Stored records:
---

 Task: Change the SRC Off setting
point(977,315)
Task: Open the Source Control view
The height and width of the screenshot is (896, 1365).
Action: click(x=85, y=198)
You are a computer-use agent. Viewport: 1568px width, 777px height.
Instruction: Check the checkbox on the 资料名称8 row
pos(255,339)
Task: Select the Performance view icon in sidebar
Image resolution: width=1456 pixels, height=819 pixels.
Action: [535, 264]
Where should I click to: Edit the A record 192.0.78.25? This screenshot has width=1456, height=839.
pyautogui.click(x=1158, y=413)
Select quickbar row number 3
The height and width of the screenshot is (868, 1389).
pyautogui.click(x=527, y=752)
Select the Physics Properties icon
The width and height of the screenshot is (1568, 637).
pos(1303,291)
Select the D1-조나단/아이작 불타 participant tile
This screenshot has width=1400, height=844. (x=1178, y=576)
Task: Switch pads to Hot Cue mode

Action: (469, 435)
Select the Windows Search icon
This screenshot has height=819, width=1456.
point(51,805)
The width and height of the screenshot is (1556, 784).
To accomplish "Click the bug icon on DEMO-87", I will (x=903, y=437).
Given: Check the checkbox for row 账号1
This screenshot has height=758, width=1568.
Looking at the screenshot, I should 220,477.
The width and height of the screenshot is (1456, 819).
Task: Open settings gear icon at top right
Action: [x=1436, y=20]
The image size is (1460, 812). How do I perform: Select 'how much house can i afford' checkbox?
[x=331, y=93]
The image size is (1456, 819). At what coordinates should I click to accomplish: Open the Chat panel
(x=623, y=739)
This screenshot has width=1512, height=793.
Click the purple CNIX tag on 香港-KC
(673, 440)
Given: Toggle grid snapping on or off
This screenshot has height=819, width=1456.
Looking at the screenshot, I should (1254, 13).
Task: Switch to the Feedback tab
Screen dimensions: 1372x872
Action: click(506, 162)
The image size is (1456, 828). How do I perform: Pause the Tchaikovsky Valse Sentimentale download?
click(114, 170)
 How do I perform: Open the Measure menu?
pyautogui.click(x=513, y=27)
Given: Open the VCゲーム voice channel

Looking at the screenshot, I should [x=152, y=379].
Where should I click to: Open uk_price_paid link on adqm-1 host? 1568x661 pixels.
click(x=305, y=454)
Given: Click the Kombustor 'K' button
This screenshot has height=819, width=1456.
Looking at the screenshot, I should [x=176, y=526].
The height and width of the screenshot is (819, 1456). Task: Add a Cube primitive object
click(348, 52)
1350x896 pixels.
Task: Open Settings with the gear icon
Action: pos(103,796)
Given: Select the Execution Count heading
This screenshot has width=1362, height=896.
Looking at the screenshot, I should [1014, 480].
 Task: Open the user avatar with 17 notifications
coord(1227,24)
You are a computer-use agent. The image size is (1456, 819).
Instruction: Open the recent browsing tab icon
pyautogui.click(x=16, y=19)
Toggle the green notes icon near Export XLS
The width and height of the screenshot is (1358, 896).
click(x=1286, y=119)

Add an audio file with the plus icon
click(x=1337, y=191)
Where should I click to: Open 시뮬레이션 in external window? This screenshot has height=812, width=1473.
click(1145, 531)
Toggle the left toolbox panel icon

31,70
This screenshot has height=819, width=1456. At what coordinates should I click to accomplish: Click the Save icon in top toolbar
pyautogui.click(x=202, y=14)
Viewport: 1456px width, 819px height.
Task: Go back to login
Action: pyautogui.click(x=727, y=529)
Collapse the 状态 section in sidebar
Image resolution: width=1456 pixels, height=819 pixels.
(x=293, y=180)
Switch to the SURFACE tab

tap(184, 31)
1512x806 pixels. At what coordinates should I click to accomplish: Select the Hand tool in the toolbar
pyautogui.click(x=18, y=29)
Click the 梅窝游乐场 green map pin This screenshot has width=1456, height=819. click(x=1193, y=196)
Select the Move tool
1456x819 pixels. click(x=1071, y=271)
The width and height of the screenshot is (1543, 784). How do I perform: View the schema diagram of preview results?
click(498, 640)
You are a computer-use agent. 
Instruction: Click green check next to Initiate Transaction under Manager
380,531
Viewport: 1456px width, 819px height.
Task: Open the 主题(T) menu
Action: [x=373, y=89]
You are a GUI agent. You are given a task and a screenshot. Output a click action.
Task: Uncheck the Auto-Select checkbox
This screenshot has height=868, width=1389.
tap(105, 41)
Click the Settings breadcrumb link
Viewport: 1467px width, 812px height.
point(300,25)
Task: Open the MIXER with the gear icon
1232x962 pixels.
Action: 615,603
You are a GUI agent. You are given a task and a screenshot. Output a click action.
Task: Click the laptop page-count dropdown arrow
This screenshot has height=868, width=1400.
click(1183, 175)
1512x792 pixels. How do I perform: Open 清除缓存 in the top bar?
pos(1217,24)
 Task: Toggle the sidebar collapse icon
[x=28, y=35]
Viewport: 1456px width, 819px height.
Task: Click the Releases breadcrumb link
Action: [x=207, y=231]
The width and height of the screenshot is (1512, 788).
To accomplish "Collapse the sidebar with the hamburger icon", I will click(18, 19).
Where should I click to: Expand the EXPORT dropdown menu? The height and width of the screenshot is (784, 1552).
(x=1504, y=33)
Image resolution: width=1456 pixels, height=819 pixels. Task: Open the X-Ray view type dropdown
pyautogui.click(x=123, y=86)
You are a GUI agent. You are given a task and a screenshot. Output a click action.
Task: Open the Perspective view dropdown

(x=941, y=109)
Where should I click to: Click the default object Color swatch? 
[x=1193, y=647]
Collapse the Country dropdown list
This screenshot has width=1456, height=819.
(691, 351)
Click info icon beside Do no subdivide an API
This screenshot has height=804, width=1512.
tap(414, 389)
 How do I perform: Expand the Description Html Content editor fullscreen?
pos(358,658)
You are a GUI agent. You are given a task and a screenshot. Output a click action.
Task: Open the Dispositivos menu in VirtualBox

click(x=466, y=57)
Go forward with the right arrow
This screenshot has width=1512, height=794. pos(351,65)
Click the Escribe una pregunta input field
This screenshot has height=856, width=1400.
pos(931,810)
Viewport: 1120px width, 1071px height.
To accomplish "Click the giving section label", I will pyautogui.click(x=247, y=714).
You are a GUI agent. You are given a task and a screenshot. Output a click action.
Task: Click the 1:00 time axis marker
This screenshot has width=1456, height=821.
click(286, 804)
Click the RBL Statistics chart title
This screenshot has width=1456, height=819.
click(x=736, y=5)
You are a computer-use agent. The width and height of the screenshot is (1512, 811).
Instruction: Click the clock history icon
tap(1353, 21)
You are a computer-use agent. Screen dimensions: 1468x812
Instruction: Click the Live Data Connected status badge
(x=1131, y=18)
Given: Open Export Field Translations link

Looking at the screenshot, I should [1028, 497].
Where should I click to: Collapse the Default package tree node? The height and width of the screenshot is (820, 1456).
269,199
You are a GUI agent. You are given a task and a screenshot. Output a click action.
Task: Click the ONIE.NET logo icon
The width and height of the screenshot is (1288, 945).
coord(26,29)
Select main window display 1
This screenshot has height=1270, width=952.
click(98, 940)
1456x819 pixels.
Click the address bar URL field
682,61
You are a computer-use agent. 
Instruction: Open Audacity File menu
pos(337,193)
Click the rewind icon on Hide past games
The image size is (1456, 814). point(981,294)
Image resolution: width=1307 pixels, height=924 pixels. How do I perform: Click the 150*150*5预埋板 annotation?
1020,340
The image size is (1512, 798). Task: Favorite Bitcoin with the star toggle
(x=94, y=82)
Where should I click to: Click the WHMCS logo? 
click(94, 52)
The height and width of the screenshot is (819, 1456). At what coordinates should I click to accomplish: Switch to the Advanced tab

---

WORK TO BE COMPLETED:
Copy every line in the data above that has the string "section" in it.

RESPONSE TO THE TASK:
Collapse the 状态 section in sidebar
To accomplish "Click the giving section label", I will pyautogui.click(x=247, y=714).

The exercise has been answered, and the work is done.